> **Work instruction**: Please find every line of the listing below where "Given" occurs and copy it.

> **Study material**:
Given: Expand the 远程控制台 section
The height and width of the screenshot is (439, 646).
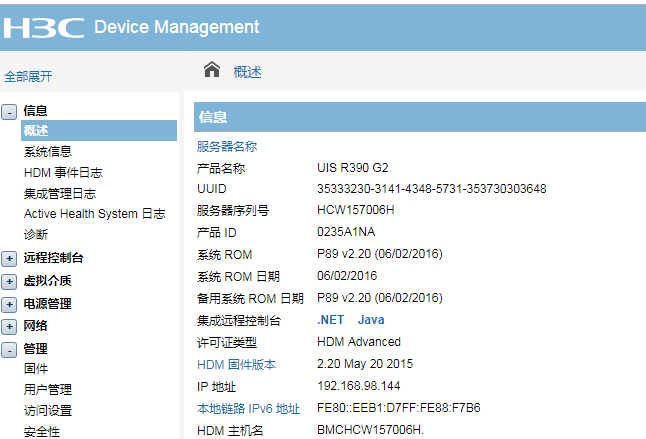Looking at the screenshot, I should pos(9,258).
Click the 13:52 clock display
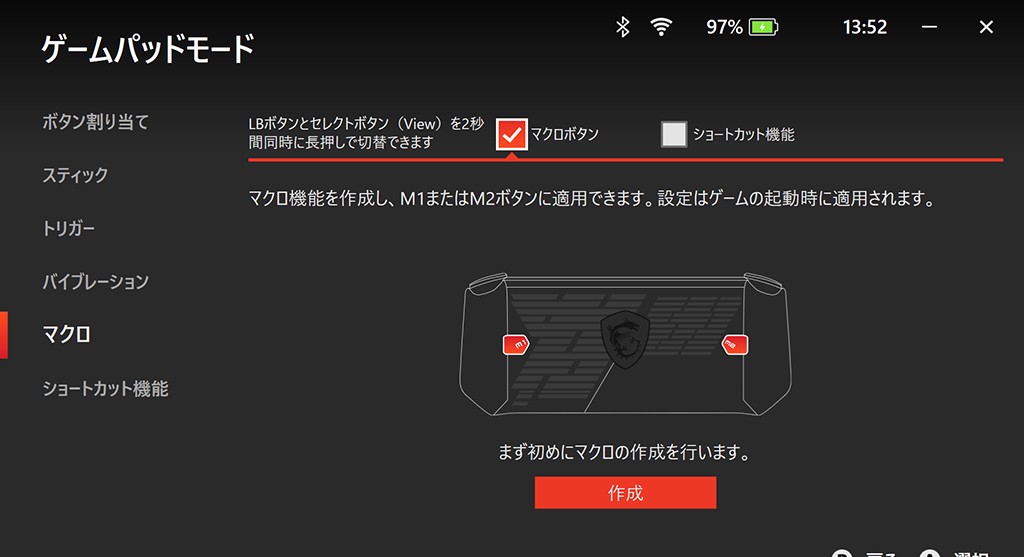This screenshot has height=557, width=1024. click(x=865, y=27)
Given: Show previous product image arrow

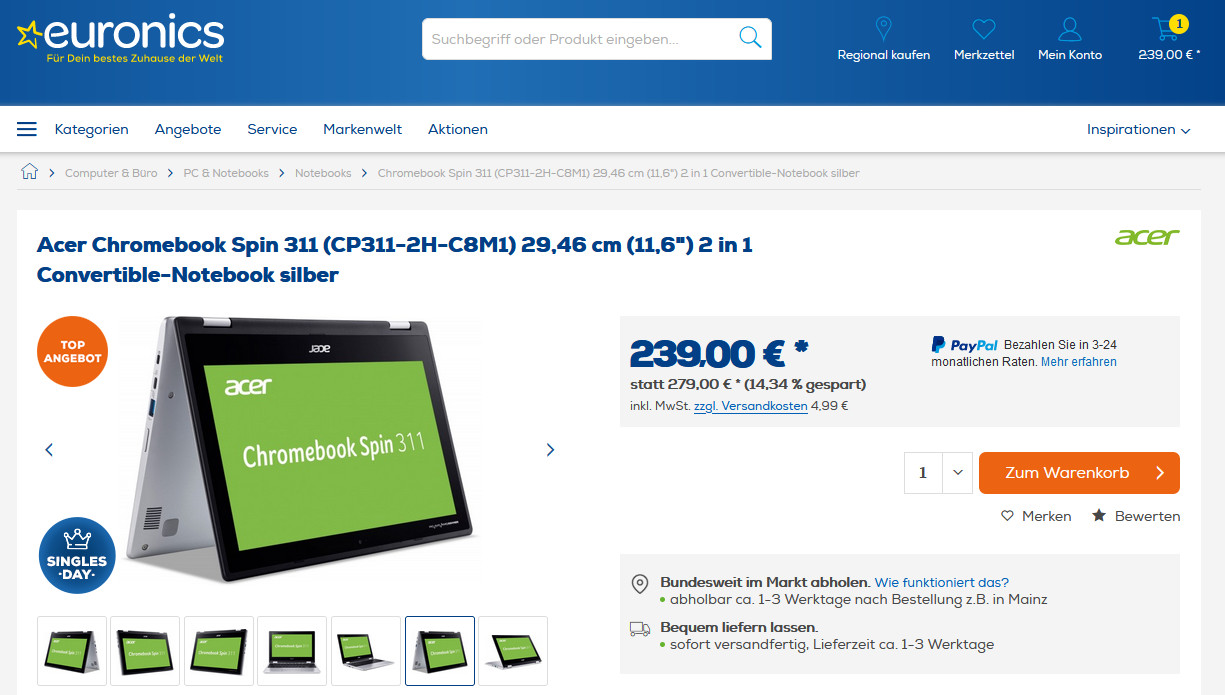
==
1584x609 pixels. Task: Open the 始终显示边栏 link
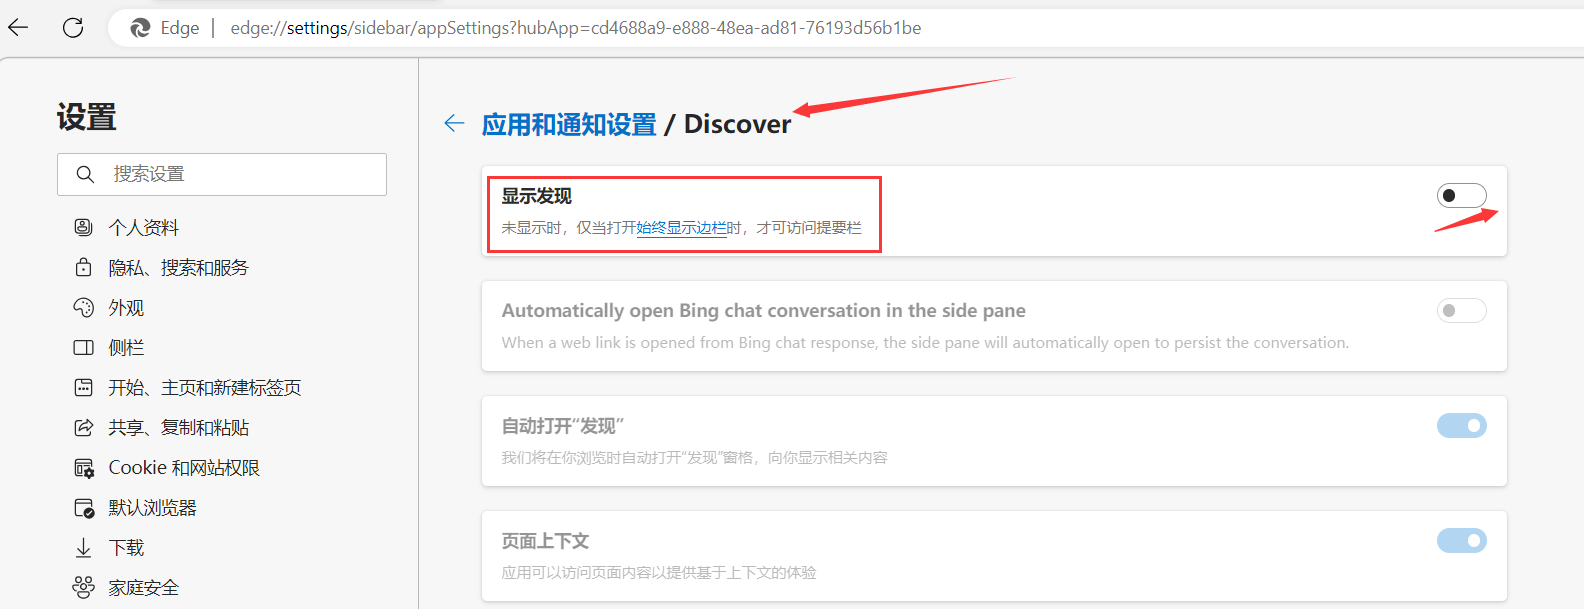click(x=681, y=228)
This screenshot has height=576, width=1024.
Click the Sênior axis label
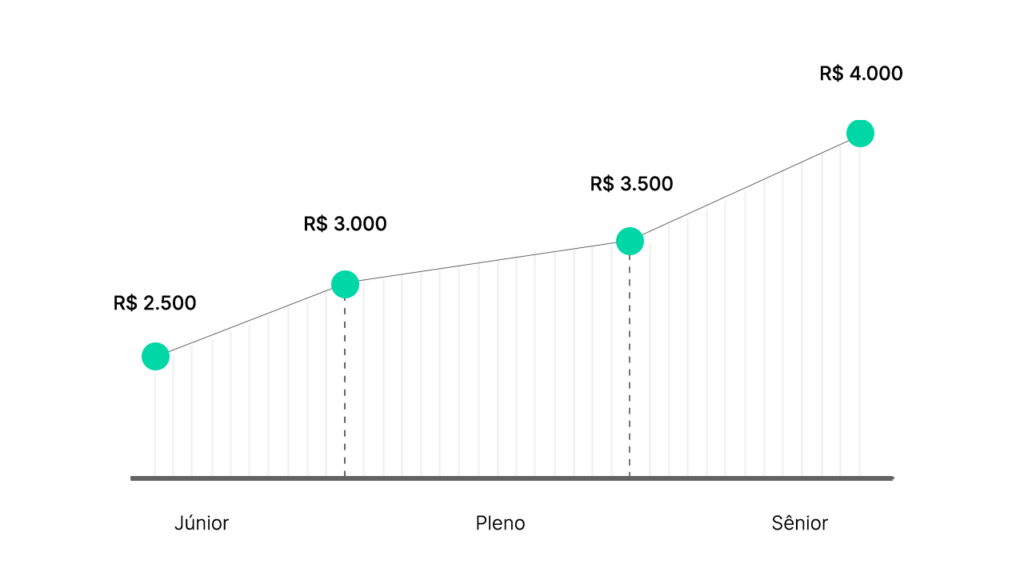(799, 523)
--
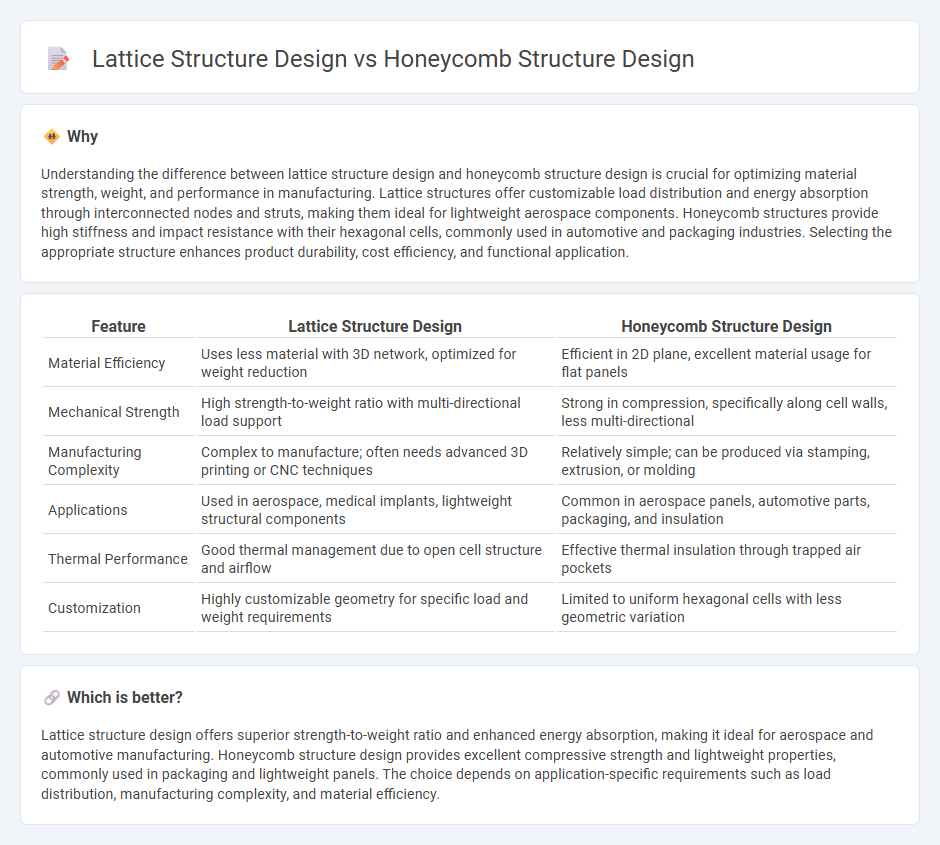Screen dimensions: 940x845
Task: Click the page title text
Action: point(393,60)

> **Solved problem**:
Given: Expand the 远程控制台 section
Given: Show previous product image arrow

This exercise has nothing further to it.